Instant tissue field and magnetic susceptibility mapping from MRI raw phase using Laplacian enhanced deep neural networks
Yang Gao,
Zhuang Xiong,
Amir Fazlollahi,
Peter J Nestor,
Viktor Vegh,
Fatima Nasrallah,
Craig Winter,
G. Bruce Pike,
Stuart Crozier,
Feng Liu,
Hongfu Sun
Affiliations
Yang Gao
School of Information Technology and Electrical Engineering, University of Queensland, Brisbane, Australia
Zhuang Xiong
School of Information Technology and Electrical Engineering, University of Queensland, Brisbane, Australia
Amir Fazlollahi
Queensland Brain Institute, University of Queensland, Brisbane, Australia
Peter J Nestor
Queensland Brain Institute, University of Queensland, Brisbane, Australia
Viktor Vegh
Centre for Advanced Imaging, University of Queensland, Brisbane, Australia; ARC Training Centre for Innovation in Biomedical Imaging Technology, Brisbane, Australia
Fatima Nasrallah
Queensland Brain Institute, University of Queensland, Brisbane, Australia
Craig Winter
Kenneth G Jamieson Department of Neurosurgery, Royal Brisbane and Women's Hospital, Brisbane, Australia; Centre for Clinical Research, University of Queensland, Brisbane, Australia; School of Mechanical, Medical and Process Engineering, Queensland University of Technology, Brisbane, Australia
G. Bruce Pike
Departments of Radiology and Clinical Neurosciences, Hotchkiss Brain Institute, University of Calgary, Calgary, Canada
Stuart Crozier
School of Information Technology and Electrical Engineering, University of Queensland, Brisbane, Australia
Feng Liu
School of Information Technology and Electrical Engineering, University of Queensland, Brisbane, Australia
Hongfu Sun
School of Information Technology and Electrical Engineering, University of Queensland, Brisbane, Australia; Corresponding author at: Room 540, General Purpose South (Building 78), University of Queensland, St Lucia, QLD, 4072, Australia.

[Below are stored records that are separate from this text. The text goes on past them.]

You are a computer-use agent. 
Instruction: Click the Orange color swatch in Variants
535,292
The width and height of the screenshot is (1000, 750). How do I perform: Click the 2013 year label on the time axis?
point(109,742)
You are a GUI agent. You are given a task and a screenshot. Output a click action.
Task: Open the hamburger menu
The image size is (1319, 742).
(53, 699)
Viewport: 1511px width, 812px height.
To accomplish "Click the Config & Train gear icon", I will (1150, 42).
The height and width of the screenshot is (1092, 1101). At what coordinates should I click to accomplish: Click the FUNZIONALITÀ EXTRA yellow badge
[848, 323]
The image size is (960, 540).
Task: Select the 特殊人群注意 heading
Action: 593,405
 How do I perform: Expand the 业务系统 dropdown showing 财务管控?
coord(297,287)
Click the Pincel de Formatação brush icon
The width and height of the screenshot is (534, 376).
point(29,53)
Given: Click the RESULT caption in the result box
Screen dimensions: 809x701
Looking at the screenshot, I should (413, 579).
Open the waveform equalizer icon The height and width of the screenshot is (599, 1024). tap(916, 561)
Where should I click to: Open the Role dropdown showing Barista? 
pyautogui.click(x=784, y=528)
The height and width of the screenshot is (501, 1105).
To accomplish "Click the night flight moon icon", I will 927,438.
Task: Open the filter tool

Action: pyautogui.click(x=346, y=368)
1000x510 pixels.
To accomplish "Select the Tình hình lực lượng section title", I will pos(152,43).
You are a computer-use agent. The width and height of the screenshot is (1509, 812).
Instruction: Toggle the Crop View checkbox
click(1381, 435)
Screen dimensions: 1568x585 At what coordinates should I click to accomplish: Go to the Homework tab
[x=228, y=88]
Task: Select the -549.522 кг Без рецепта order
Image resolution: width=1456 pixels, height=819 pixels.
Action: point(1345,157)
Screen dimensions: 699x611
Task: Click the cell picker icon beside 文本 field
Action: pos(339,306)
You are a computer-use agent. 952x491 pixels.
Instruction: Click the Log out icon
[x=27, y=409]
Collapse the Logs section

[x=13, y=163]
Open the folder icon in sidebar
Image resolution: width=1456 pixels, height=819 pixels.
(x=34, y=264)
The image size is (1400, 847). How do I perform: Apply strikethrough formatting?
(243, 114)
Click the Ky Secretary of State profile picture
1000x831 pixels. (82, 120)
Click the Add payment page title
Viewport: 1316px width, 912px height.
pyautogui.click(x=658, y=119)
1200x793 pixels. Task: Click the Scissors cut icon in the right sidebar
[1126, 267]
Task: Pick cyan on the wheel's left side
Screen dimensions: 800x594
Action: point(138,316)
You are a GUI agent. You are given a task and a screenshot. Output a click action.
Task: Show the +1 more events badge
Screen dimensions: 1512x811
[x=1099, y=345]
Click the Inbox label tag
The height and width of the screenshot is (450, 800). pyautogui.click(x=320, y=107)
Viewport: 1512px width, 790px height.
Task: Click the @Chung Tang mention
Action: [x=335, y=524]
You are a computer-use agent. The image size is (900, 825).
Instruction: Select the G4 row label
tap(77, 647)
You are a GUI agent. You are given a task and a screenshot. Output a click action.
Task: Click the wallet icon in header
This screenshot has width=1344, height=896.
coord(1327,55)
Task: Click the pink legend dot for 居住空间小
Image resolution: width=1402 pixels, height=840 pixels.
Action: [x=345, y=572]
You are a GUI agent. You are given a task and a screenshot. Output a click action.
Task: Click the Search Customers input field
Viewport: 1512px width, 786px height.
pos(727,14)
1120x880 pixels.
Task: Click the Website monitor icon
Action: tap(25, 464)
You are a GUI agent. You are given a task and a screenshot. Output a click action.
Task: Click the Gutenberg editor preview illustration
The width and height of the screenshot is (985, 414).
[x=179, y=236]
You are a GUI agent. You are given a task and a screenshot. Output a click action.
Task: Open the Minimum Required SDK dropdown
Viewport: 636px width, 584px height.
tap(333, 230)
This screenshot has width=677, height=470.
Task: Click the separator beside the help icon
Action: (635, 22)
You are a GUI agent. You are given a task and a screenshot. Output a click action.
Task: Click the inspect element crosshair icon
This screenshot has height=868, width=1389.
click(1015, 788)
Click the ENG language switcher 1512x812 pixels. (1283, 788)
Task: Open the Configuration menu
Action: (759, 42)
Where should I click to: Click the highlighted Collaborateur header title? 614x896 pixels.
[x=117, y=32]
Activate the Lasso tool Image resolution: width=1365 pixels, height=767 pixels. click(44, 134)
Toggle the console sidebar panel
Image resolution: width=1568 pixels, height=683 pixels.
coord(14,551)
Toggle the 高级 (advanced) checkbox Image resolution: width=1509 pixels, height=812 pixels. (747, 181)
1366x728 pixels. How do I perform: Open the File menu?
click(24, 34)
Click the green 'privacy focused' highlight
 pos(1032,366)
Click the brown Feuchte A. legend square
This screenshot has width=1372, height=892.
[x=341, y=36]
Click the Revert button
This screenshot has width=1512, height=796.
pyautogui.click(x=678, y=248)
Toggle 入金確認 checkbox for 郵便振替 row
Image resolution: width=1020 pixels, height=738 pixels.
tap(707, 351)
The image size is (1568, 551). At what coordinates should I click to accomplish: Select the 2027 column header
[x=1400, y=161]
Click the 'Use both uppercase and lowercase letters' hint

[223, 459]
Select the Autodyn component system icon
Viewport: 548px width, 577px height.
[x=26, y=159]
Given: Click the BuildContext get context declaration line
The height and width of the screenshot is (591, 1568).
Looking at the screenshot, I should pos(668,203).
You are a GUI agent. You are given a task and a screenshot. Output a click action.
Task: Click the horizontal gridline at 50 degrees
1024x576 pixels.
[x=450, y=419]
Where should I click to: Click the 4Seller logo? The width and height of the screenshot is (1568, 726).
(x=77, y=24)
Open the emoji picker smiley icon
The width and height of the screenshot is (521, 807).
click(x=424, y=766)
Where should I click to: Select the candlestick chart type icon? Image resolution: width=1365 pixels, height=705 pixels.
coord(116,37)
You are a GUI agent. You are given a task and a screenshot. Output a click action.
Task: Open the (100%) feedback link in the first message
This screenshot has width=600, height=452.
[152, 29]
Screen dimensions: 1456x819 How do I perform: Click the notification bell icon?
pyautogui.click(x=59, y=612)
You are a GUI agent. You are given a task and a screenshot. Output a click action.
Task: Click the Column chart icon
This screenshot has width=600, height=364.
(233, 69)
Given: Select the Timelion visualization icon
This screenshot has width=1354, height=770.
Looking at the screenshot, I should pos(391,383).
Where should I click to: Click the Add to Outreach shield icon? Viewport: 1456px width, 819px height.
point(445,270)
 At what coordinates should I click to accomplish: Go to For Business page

Quantitative susceptibility mapping (QSM) is an MRI post-processing technique that produces spatially resolved magnetic susceptibility maps from phase data. However, the traditional QSM reconstruction pipeline involves multiple non-trivial steps, including phase unwrapping, background field removal, and dipole inversion. These intermediate steps not only increase the reconstruction time but accumulates errors. This study aims to overcome existing limitations by developing a Laplacian-of-Trigonometric-functions (LoT) enhanced deep neural network for near-instant quantitative field and susceptibility mapping (i.e., iQFM and iQSM) from raw MRI phase data. The proposed iQFM and iQSM methods were compared with established reconstruction pipelines on simulated and in vivo datasets. In addition, experiments on patients with intracranial hemorrhage and multiple sclerosis were also performed to test the generalization of the proposed neural networks. The proposed iQFM and iQSM methods in healthy subjects yielded comparable results to those involving the intermediate steps while dramatically improving reconstruction accuracies on intracranial hemorrhages with large susceptibilities. High susceptibility contrast between multiple sclerosis lesions and healthy tissue was also achieved using the proposed methods. Comparative studies indicated that the most significant contributor to iQFM and iQSM over conventional multi-step methods was the elimination of traditional Laplacian unwrapping. The reconstruction time on the order of minutes for traditional approaches was shortened to around 0.1 s using the trained iQFM and iQSM neural networks.